El programa tiene una gran significación en la vida del hombre. Hasta el homúnculo más insignificante, si no ve ante sí tan sólo un simple espacio de tierra con colinas, valles, pantanos y montículos, sino, aunque no sea más que una perspectiva modesta -senderos o caminos con curvas, puentecillos, arbolado y postes-, inmediamente comienza a distribuir su actividad en determinadas etapas, enfoca con más alegría el futuro y la propia naturaleza aparece más ordenada a sus ojos: éste es el lado izquierdo, aquél el derecho, éste se halla más cerca del camino y aquel más lejos.
Nosotros confiábamos conscientemente en la gran significación de toda perspectiva, incluso de una perspectiva en la que no hubiese rosquillas y ni siquiera un gramo de azúcar.
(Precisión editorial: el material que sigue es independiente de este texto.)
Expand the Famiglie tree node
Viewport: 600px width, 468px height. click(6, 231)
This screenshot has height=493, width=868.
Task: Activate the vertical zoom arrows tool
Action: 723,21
Precisamente en este espíritu había sido redactada la declaración de la célula del Komsomol, que Zhorka comenzó, por fin, a leer ante la asamblea:

Decisión de la célula de las Juventudes Comunistas Leninistas de la colonia de trabajo Gorki del 15 de mayo de 1926.

1) Considerar disueltos todos los viejos destacamentos de gorkianos y los nuevos destacamentos de Kuriazh y organizar inmediatamente veinte destacamentos nuevos integrados por... (Zhorka leyó una lista de los colonos con su distribución en destacamentos y los nombres de los jefes por separado).
2) Secretario del Soviet de jefes sigue siendo el camarada Lápot; administrador, Denís Kudlati y encargado del almacén, Alexéi Vólkov.
3) Se invita al Soviet de jefes a poner en práctica todo lo indicado en esta decisión, a entregar la colonia en perfecto orden a los representantes del Comisariado del Pueblo de Instrucción Pública y del Comité Ejecutivo Regional el día del primer haz, que debe ser celebrado como es de rigor.
4) Inmediatamente, es decir, antes del anochecer del 17 de mayo, recoger toda la ropa, interior y exterior, de los educandos de la antigua colonia de Kuriazh, toda la ropa de cama, las mantas, colchones, toallas y demás prendas, comprendida hasta la ropa de propiedad particular, y entregarla hoy mismo a la cámara de desinfección y después a la sección de costura para su reparación.
5) Entregar a todos los educandos y colonos camisetas y calzones confeccionados por las niñas de la vieja colonia, y entregar la segunda muda una semana después, cuando la primera haya sido dada al lavadero.
6) Todos los educandos, a excepción de las niñas, deben cortarse el pelo al cero y recibir un gorrito de terciopelo.
7)Todos los educandos deben bañarse hoy donde puedan, poniéndose el lavadero a disposición de las niñas.
8) Los destacamentos no deben dormir en los dormitorios, sino en el patio, bajo los matorrales, o donde puedan, donde haya dispuesto su jefe, hasta que se termine la reparación de la antigua escuela y la instalación de los nuevos dormitorios en ella.
9) Dormir empleando las mantas, las almohadas y los colchones traídos por los viejos gorkianos, y repartir sin discusión el número que corresponda a cada destacamento, independientemente de su cantidad.
10) No debe haber ninguna queja ni lamento de que no hay en qué dormir, sino encontrar salidas racionales a la situación.
11) Comer en dos turnos por destacamentos enteros sin permitirse pasar de un destacamento a otro.
12) Prestar la mayor atención a la limpieza.
13) Cerrar hasta el 1 de agosto todos los talleres, exceptuando el de confección, dedicándose los educandos a los siguientes trabajos:
Demoler la muralla del monasterio y construir con los ladrillos una porqueriza para trescientos cerdos.
Pintar todas las ventanas, puertas, barandas y camas de la colonia.
Trabajar en el campo y en la huerta.
Reparar todos los muebles.
Proceder a la limpieza general del patio y de la vertiente de la montaña en todas direcciones, trazar senderos, plantar flores y hacer invernaderos.
Confeccionar a todos los colonos un buen par de trajes y adquirir calzado para el invierno. En verano, andar descalzos.
Limpiar el estanque y bañarse.
Plantar un nuevo jardín en la vertiente meridional de la montaña.
Preparar tornos, materiales y herramientas en los talleres para trabajar a partir de agosto.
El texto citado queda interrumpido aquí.